Solange (died 10 May, c. 880) was a Frankish shepherdess and a locally venerated Christian saint and cephalophore, whose cult is restricted to Sainte-Solange, Cher. Saint Solange was the patron of the traditional Province of Berry, of which Cher is a part.

Solange was born to a poor, but devout family in the town of Villemont, near Bourges, and consecrated her virginity at the age of seven; according to some, her mere presence cured the sick and exorcised devils. The son of the count of Poitiers was highly taken with the beauty and popularity of Solange and approached her when she was tending to her sheep, but she rejected his suit. He argued with her to no avail, and so he decided to abduct her.
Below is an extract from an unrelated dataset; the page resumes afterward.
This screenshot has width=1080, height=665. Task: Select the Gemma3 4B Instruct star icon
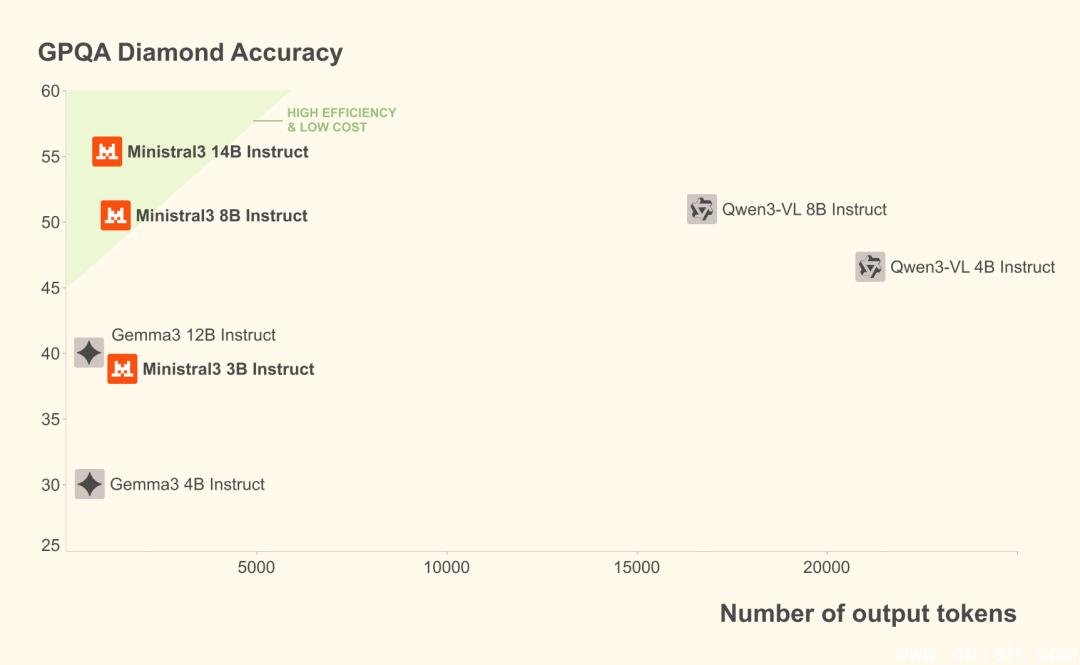point(90,484)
At night, he came and took Solange by force, but she struggled so violently that she fell from his horse while he was crossing a stream. Her abductor grew enraged and beheaded her with his sword. According to the fully-developed legend, Solange's severed head invoked three times the Holy Name of Jesus, and like Saint Denis and other saints in Gaulish territories, Solange picked up her head in her own hands and walked with it as far as the church of Saint-Martin in the village of Saint-Martin-du-Crot (which now bears the name of Sainte-Solange, the only commune in France to bear this name), only dropping truly dead there.

==Veneration==
Immediately, a cult surrounding her grew. Many miraculous cures were attributed to her intercession. In 1281, an altar was erected in her honour at that church, and it preserved her severed head as a relic and began to call itself the church of St. Solange, while a nearby field where she had prayed began to be referred to as the "Field of St. Solange". It was a habit of the locals, in times of great stress, to form a procession through Bourges with the reliquary head before them and to invoke her against drought.

Solange's feast day in the Roman Catholic Church is 10 May.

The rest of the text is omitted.